Kommt unter Klingbeil die Vermögenssteuer wieder?

Im ZDF-„Sommerinterview“ hat Bundesfinanzminister Lars Klingbeil (SPD) eine höhere Besteuerung von Vielverdienern und Eigentümern „superhoher Vermögen“ ins Spiel gebracht, um Haushaltslöcher stopfen zu können. Wird die 1997 ausgesetzte Vermögenssteuer womöglich wiederbelebt? Die Union sperrt sich dagegen – noch.
Titelbild
Die Vermögensteuer wird seit 1997 nicht mehr erhoben, weil sie in der bis dahin praktizierten Form als verfassungswidrig eingestuft wurde.
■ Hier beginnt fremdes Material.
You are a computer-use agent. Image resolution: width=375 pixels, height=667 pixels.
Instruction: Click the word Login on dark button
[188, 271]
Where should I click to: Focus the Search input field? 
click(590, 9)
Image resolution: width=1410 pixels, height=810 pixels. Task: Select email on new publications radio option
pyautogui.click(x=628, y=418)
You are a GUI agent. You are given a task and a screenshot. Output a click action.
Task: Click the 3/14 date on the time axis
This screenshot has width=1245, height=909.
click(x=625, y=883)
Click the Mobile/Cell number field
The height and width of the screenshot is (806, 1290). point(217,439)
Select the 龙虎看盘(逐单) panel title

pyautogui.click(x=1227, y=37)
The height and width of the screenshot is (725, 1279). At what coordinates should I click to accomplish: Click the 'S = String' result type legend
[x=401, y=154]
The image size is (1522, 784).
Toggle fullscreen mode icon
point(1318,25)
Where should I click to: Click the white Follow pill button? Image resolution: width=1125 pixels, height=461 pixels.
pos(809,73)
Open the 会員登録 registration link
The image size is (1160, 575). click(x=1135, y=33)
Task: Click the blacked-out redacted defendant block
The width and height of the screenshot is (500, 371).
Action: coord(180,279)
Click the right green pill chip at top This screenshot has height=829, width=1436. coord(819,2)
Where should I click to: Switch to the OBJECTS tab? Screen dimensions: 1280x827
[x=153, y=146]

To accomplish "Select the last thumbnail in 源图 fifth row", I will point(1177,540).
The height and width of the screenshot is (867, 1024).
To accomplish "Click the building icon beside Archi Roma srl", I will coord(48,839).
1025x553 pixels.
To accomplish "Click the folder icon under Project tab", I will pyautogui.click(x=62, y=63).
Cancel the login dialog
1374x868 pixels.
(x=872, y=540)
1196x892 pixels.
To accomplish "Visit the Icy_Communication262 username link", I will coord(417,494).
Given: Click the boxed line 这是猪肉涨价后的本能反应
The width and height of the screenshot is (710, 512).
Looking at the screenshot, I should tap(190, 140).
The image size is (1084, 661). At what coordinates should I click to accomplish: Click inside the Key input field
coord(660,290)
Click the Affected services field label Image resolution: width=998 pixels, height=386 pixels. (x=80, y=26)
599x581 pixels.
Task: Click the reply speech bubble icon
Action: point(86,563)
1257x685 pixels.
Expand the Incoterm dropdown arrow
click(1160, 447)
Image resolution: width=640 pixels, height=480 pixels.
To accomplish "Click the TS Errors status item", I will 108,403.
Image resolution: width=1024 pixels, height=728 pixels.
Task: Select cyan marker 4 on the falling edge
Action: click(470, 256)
Die SPD wäre für eine Wiederbelebung offen.Foto: Daniel Bockwoldt/dpa
Von 19. August 2025

In Kürze

  • SPD möchte „sehr hohe Einkommen“ stärker belasten
  • CDU/CSU warnt vor Kapitalflucht ins Ausland
  • Urteil des Bundesverfassungsgerichts zur Vermögenssteuer: Immobilien müssen steuerlich genauso behandelt werden, wie andere Vermögenswerte
  • Mehr als zwei von drei Wahlberechtigten sind für die Wiedereinführung einer Vermögensteuer

Trotz der im März 2025 noch mit dem alten Bundestag beschlossenen Neuverschuldung in Billionenhöhe ist Bundesfinanzminister, Vizekanzler und SPD-Chef Lars Klingbeil grundsätzlich für Steuererhöhungen aller Art offen.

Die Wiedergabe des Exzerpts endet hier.